Dünyanın buzlu manzaraları arasında iklim değişikliği büyük bir çöküşe yol açıyor. Geophysical Research Letters’nın bu hafta yayınladığı yeni bir araştırmaya göre, buzların yok olmasının yanısıra, ABD’de ve Kanada’da da yaşanması ve on yıl önce olduğundan daha hızlı bir şekilde olması ürkütücü olmaktadır.
Daha hızlı eriyik, geçmiş yıllarda hava düzenlerindeki bir kaymaya atfedilebilir, bu da buzun ölümü boyunca hızları yükseltmek için artan sıcaklıklarla birlikte yükseldi.

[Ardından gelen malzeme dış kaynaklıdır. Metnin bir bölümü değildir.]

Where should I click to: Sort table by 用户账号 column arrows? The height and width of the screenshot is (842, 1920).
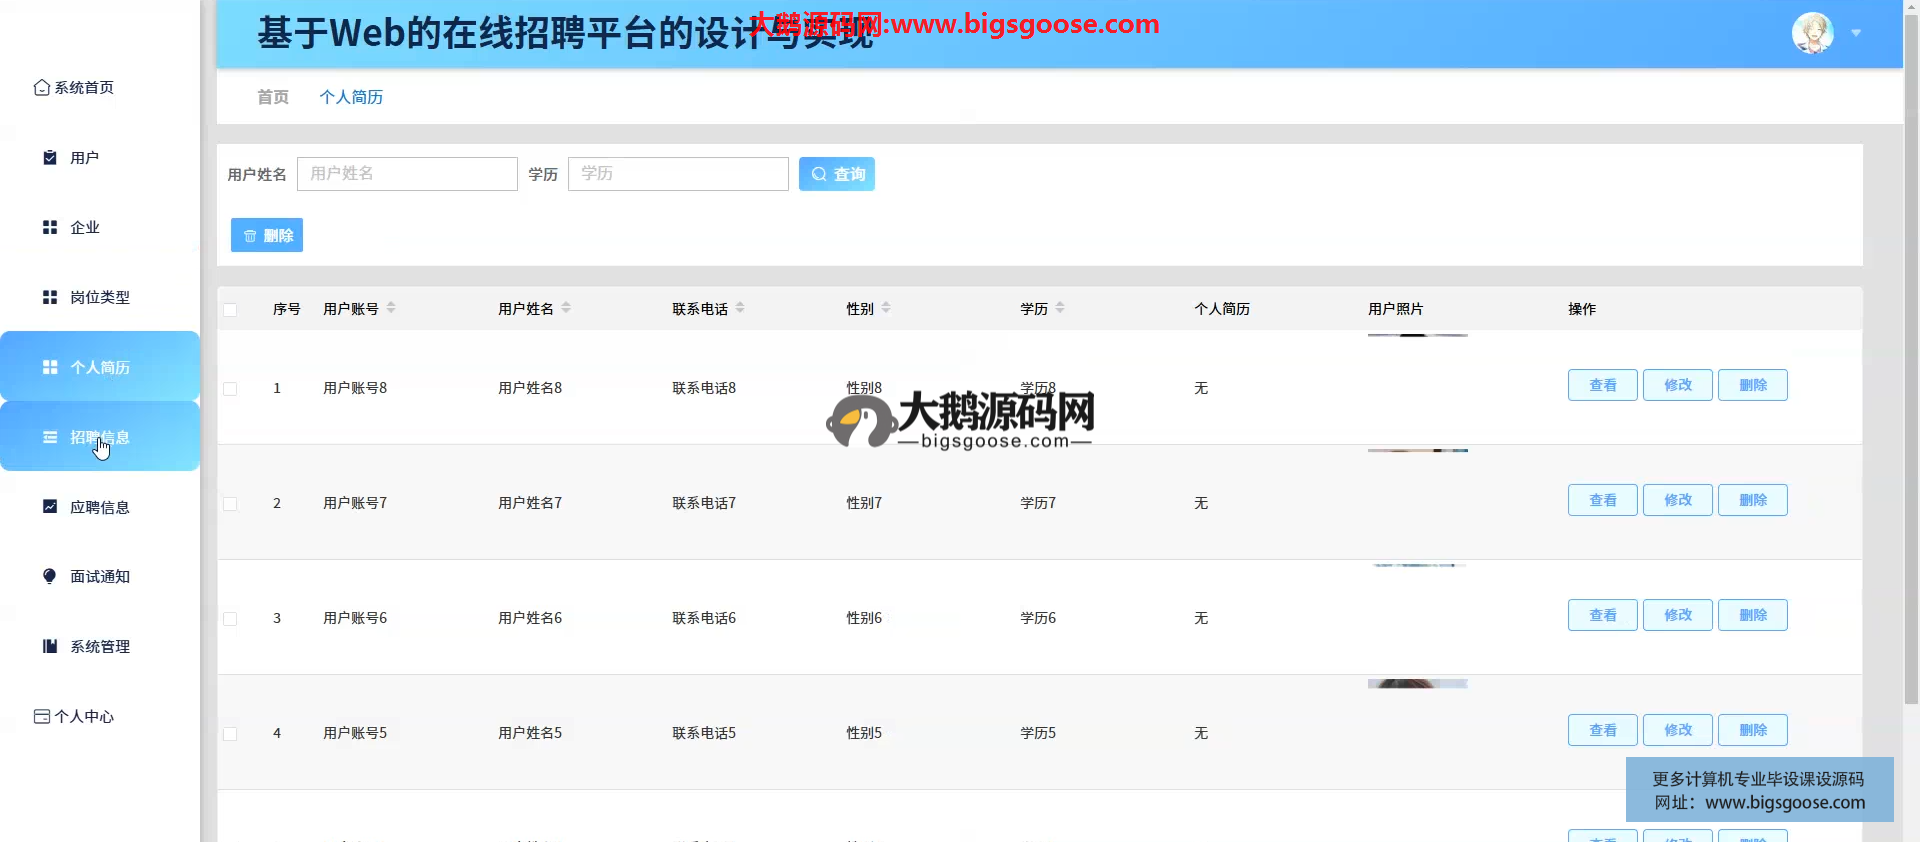[391, 308]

Kuzey Amerika’nın buzulları, Buz Devri’nin kalıntılarıdır. British Columbia’dan Montana’ya yükselen zirvelere tutunurlar, burada kar her kış onları yeniler ve sıcaklıklar onları yüzyıllarca dengede tutacak kadar soğuktu. Ama şimdi insanlar atmosfere karbondioksit ve diğer sera gazları dökerek bu denklemi çöpe attılar. Sonuç, buzun ölümü oldu.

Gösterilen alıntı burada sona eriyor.